Richman was quick to admit that he wrote the book as an economist, with an eye towards efficiency. Though the book focused primarily upon the Jewish and Jain ethnic networks’ grasps upon the diamond trade, he rejected the notion that the success of the industry was dependent upon something unique to either community. He was open to a dialogue about the translation of the ethnic network model to other communities, recognizing that other industries exhibit the same inherent efficiencies. Further discussion focused upon the ineffectiveness of courts in industries where enforcement is difficult and insider information is key to governance. This examination of the role of trust in ethnic networks that operate outside formal judicial oversight led to further exploration of the implications for emerging blockchain technology.
However, Richman acknowledged that stepping beyond the question of efficiency to engage in the deeper normative debate was an area of particular difficulty in this work. When pressed about the impact of these ethnic networks upon consumers, Richman evaded the question, deliberately avoiding any extensive qualitative analysis of whether stateless industries generate more or fewer net benefits than regulated trades. On more than one occasion, he made the claim that these ethnic networks can be beneficial where states exhibit ineffective governance, without addressing whether the existence of the stateless networks can in itself undermine the effectiveness of the state. Further questions and concerns about how modern forms of statelessness can and should respond to global human rights challenges received similarly unsatisfying responses. Private international governance was credited as focusing primarily on addressing the consumer credibility issue, casting aside concerns of unfavorable practices that have not yet come to public attention.
The presentation concluded with a number of lingering questions.

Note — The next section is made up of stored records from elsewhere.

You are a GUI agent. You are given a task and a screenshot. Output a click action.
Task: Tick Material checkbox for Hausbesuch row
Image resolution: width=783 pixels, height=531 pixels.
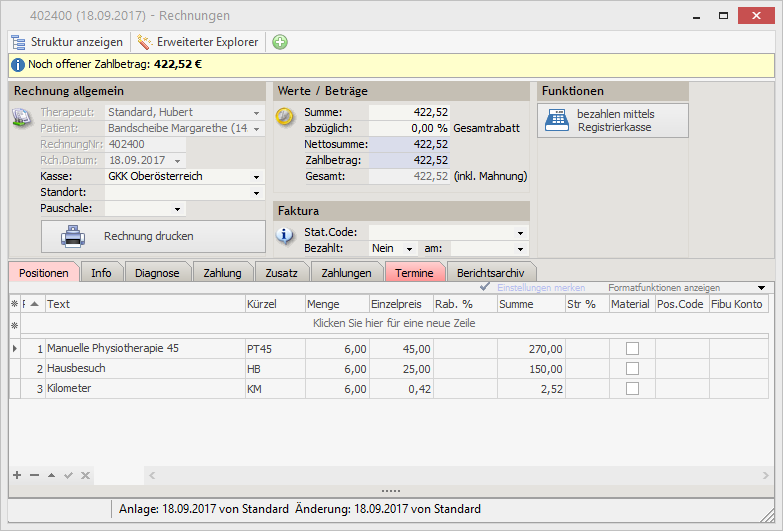click(631, 368)
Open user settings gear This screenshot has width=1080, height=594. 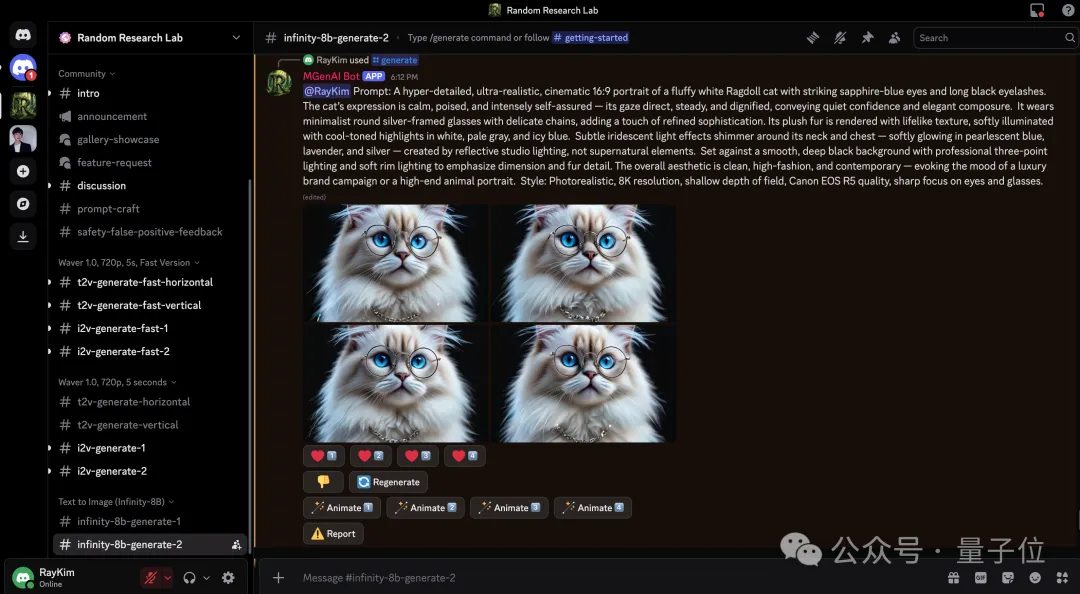(x=227, y=577)
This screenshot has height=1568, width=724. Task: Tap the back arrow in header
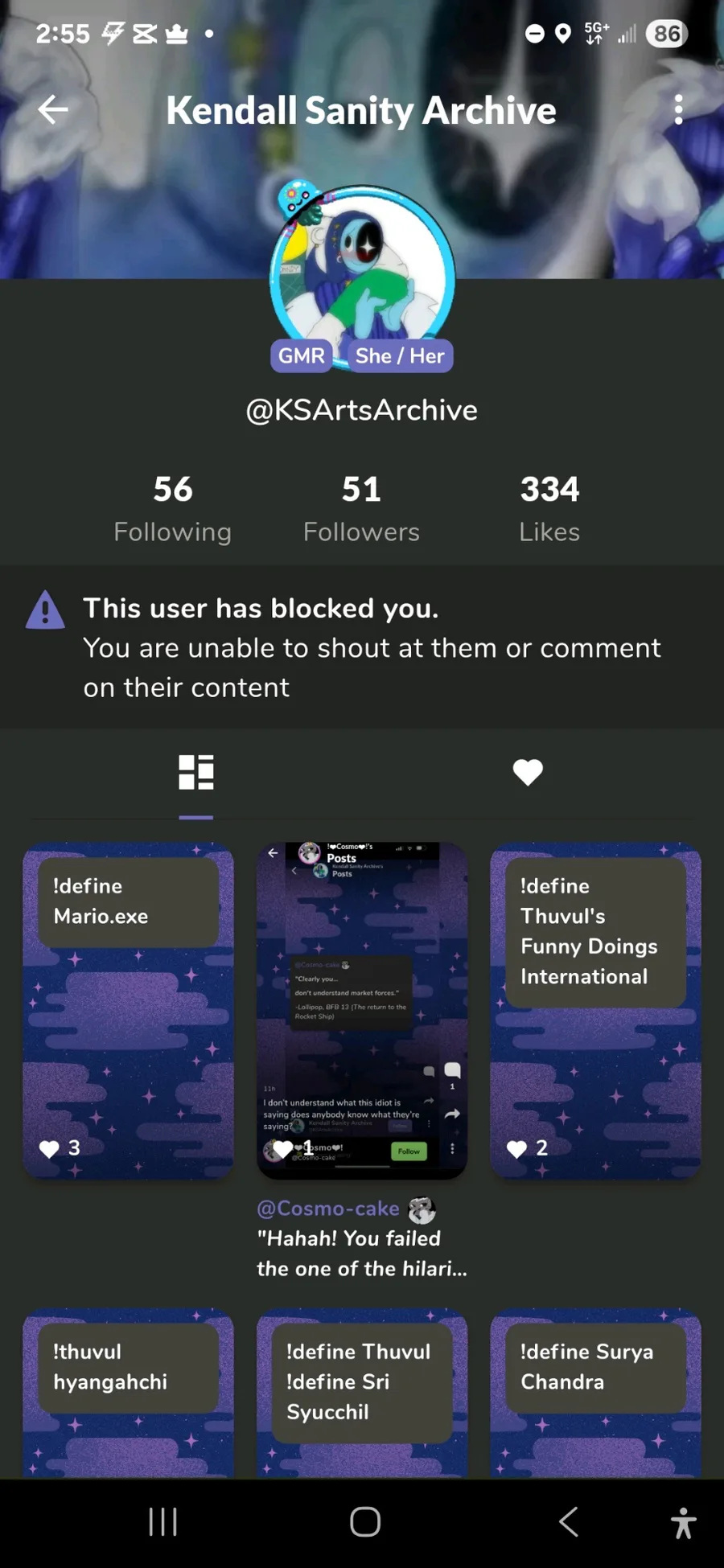pyautogui.click(x=53, y=110)
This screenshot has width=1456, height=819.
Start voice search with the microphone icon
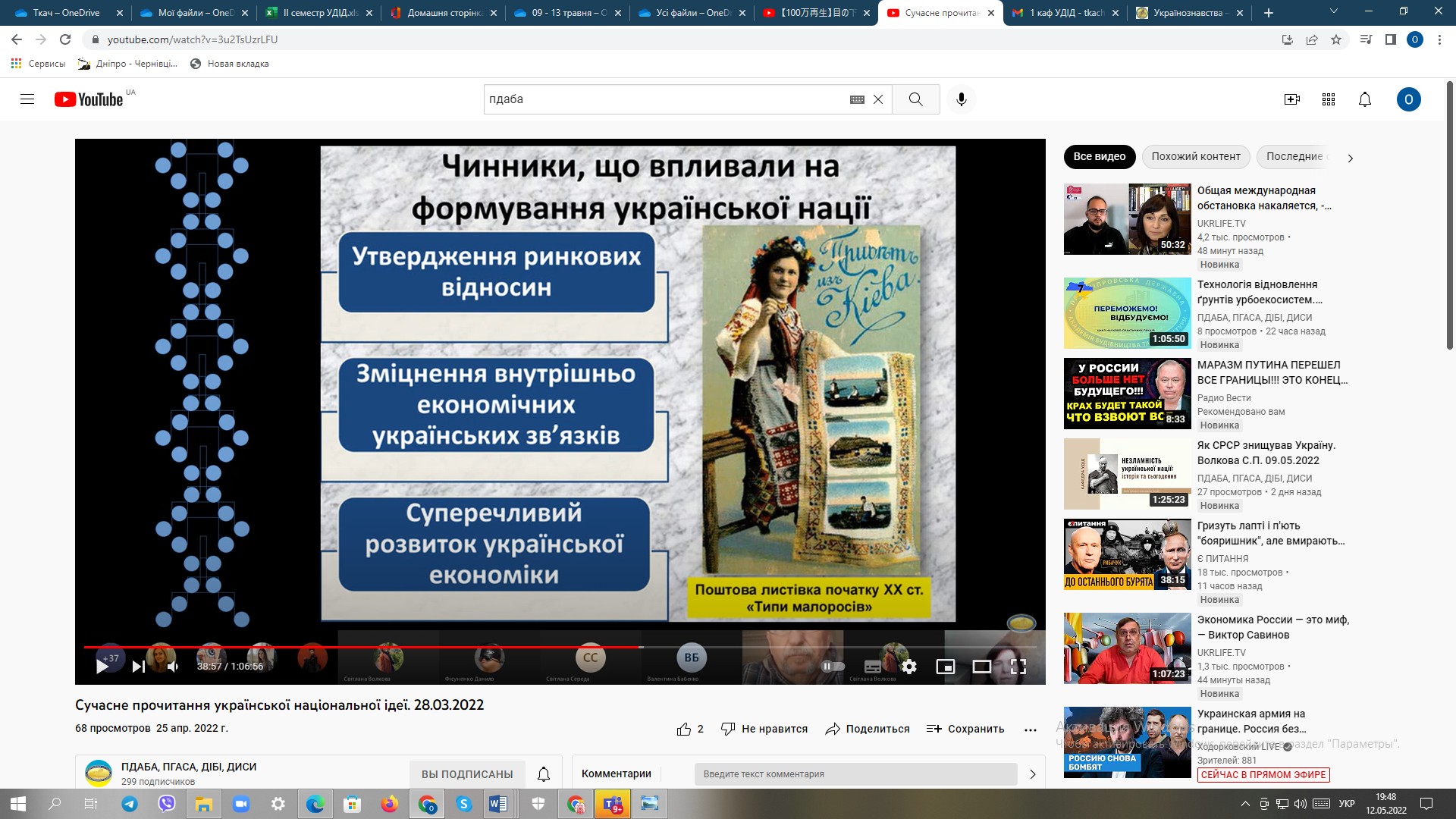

Richman acknowledges that the statelessness of the diamond industry appears to be in decline and raises the question of whether there is still a space for statelessness in other industries. But what industries those will be and whether the stateless nature is a positive or negative quality are questions that remain to be answered. Richman’s work succeeds in starting a conversation around the unique structure of communities of commerce that operate independently of state regulation, but more extensive analysis will be necessary to draw deeper implications about the governance of such stateless networks and their impact upon consumers.